TASK DIRECTIONS
What should you transcribe? Every line from the top of the records below through the line with "The height and", exactly, and no pictures.

#### RECORDS ####

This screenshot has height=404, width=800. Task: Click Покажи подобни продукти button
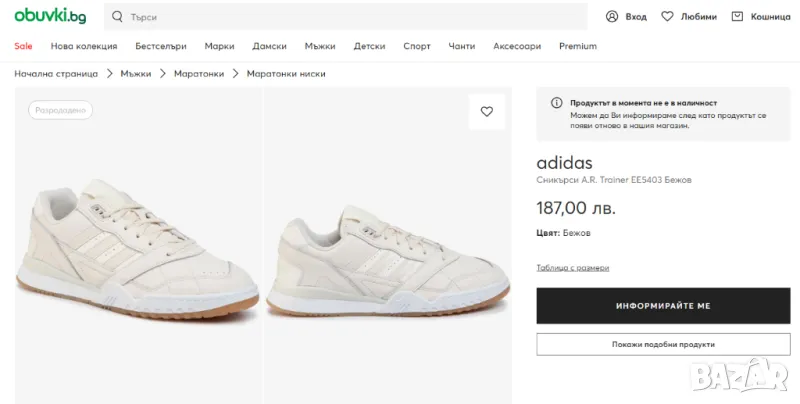tap(663, 344)
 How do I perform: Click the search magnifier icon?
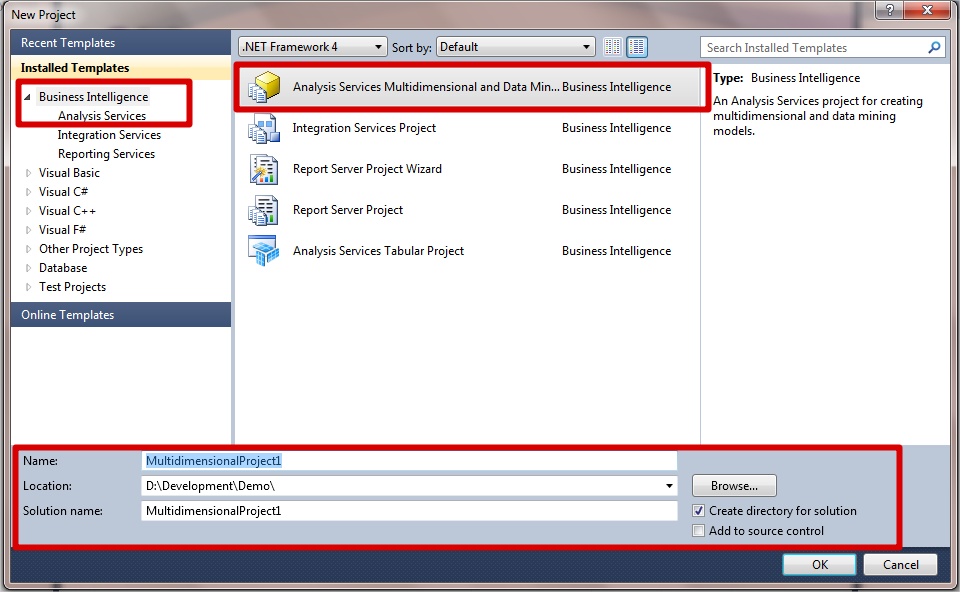934,47
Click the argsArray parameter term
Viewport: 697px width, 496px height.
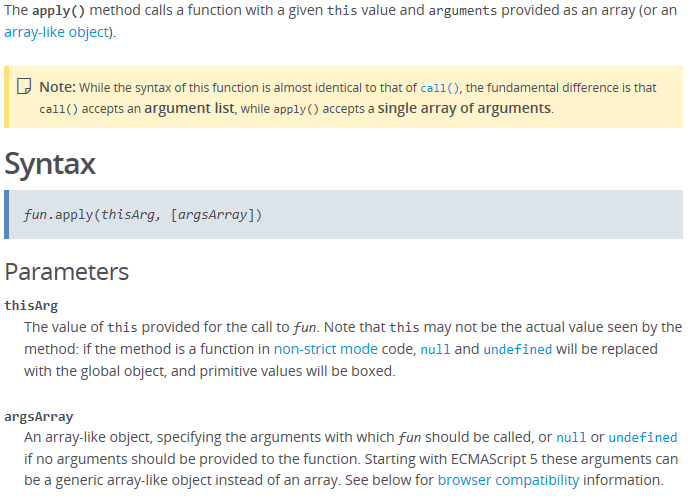[x=39, y=415]
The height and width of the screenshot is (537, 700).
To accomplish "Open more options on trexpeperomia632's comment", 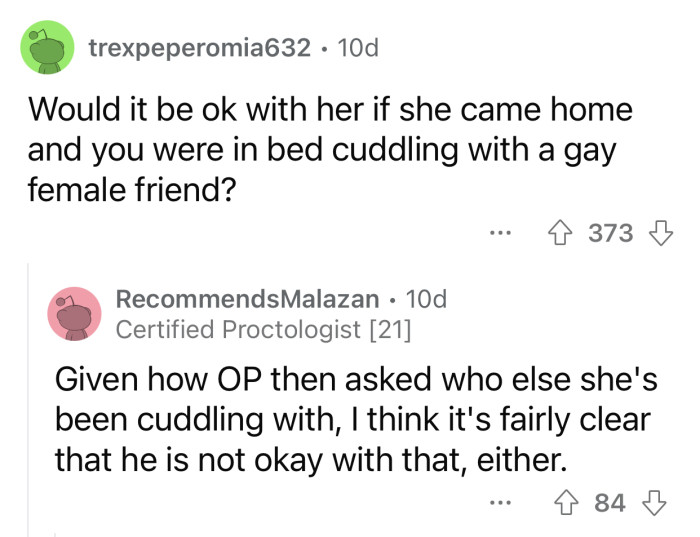I will click(x=500, y=233).
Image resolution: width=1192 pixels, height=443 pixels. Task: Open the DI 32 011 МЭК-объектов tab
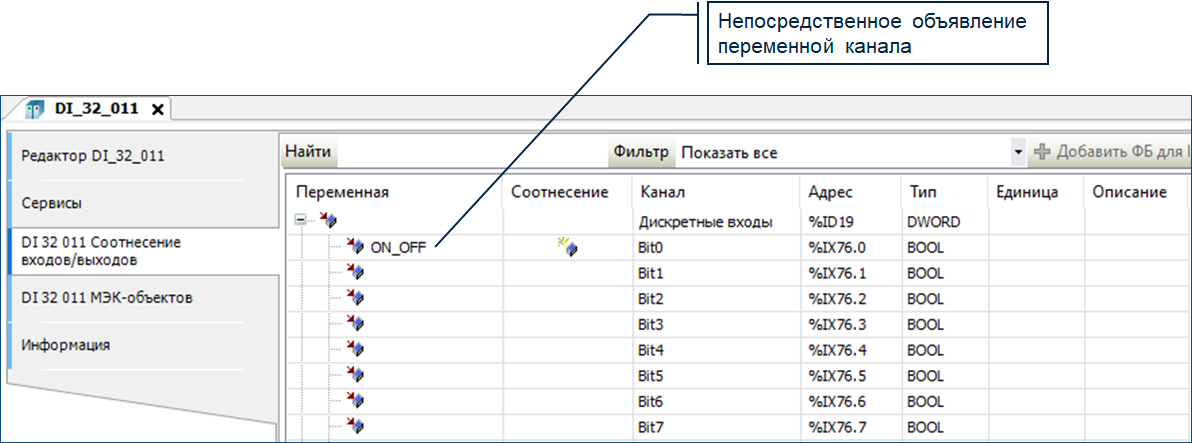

####

REPLY TO THE EXERCISE
This screenshot has height=404, width=800. Task: Click Покажи подобни продукти button
tap(663, 344)
 How do I perform: Click the search magnifier icon?
934,47
Click the argsArray parameter term
Viewport: 697px width, 496px height.
[x=39, y=415]
The height and width of the screenshot is (537, 700).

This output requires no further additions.